▸ **O que fazer**:
A) Transcreva da entrevista o trecho entre "Entrevista com Senador" e "positivas que surgiram?", inclusive.
B) Formate como uma lista JSON de strings, com uma string por linha e sem as linhas em branco, as linhas do conjunto de dados entre a que contém "Screen dimensions: 850x486" e a que contém "Click the red heart", inclusive.

▸ **Trecho do texto**:
★ ★ ★ ★
Entrevista com Senador Fernando Collor - Bloco 2


 

ENTREVISTADORA– Como o senhor avalia, Senador, a pressão e a proximidade da sociedade junto à Constituinte? Em 20 meses de trabalho, essa proximidade foi intensa, foi uma coisa inédita, e o que saiu da Assembleia foi fruto disso, fruto de um pacto. O senhor acha, no conjunto, que o resultado final foi adequado, que aquele foi o texto de que o Brasil precisava naquele momento, com suas qualidades e defeitos, com o engessamento e as coisas positivas que surgiram?

SENADOR FERNANDO COLLOR (Bloco Moderador/PTC - AL) – Como você disse, com as suas qualidades e defeitos, foi o que foi possível fazer. Naturalmente, desencadearam-se muitas emoções e muitas paixões na elaboração da Constituição, até porque vínhamos de uma campanha das diretas. Depois da campanha das diretas, houve as eleições de governadores e de prefeitos e, depois, eleições para Presidente, fatos que mobilizavam muito as pessoas e despertavam nas pessoas entusiasmo e paixão. Depois da eleição de governadores, desaguou na Assembleia Nacional Constituinte, em que a população entendia que se estava escrevendo algo que iria resolver o problema de cada um. Essa era realmente a boa intenção de todos aqueles que trabalharam – digo da população –, que pressionaram aqui os Constituintes para que, na Constituição, estivesse inscrito algum artigo que resolvesse a questão da sua categoria profissional ou até mesmo sua questão pessoal. E a Constituição não é bem para isso, não é exatamente para o atendimento de forma tão extensa de tantos interesses que se conflitam dentro de uma sociedade como a nossa, ainda mais uma sociedade muito jovem, democraticamente falando. Desse modo, acho que é um momento, depois de tanto tempo... Não é tanto tempo quanto deveria, porque a Constituição do Império, acho, demorou 60 anos, e a primeira Constituição republicana demorou também 40 e poucos anos, e cada uma teve uma emenda. A Constituição do Império, de 1824, teve uma emenda constitucional, e a Constituição republicana de 1891 teve uma emenda constitucional. Nós, nesta Constituição, de 1988 para cá, fizemos 105 emendas – 99 emendas e mais 6 emendas de revisão. Então, foram 105 emendas nesse período. Esse é um sinal de que alguma coisa não caminhou na direção que se imaginava.
★ ★ ★ ★
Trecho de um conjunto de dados
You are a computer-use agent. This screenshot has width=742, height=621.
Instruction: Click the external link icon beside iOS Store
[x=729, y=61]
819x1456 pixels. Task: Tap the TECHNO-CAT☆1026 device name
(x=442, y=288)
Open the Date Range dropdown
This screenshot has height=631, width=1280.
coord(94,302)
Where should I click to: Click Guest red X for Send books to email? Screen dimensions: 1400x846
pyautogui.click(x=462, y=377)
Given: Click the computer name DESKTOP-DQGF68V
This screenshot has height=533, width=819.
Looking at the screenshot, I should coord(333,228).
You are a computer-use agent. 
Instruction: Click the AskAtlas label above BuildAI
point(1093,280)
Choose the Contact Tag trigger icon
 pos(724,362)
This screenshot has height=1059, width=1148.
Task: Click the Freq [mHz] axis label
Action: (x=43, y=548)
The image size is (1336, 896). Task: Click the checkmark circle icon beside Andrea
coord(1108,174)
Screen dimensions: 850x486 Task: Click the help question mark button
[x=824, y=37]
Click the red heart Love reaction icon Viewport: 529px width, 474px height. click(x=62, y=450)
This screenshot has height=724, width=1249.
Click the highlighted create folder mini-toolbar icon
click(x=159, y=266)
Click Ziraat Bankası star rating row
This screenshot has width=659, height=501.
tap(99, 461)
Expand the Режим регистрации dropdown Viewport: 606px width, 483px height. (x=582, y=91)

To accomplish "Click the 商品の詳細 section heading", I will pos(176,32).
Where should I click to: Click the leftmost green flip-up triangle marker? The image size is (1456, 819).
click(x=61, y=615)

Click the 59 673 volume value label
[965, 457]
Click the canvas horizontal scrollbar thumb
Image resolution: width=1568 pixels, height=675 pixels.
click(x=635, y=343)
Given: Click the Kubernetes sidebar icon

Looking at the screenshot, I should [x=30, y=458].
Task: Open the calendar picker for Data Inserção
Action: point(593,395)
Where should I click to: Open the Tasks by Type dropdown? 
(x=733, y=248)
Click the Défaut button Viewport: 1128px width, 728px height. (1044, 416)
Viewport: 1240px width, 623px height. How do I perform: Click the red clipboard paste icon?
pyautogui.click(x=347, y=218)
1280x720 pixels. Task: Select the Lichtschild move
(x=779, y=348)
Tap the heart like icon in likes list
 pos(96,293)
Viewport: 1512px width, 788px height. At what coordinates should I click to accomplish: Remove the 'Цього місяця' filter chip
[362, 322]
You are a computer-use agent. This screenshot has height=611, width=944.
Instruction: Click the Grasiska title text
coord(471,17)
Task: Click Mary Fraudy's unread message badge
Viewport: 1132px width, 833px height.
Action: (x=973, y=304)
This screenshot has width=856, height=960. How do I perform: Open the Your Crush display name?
★ ★ ★ ★
▸ **Soluções propostas**:
A)
Entrevista com Senador Fernando Collor - Bloco 2


 

ENTREVISTADORA– Como o senhor avalia, Senador, a pressão e a proximidade da sociedade junto à Constituinte? Em 20 meses de trabalho, essa proximidade foi intensa, foi uma coisa inédita, e o que saiu da Assembleia foi fruto disso, fruto de um pacto. O senhor acha, no conjunto, que o resultado final foi adequado, que aquele foi o texto de que o Brasil precisava naquele momento, com suas qualidades e defeitos, com o engessamento e as coisas positivas que surgiram?

B)
[
  "Screen dimensions: 850x486 Task: Click the help question mark button",
  "[x=824, y=37]",
  "Click the red heart Love reaction icon Viewport: 529px width, 474px height. click(x=62, y=450)"
]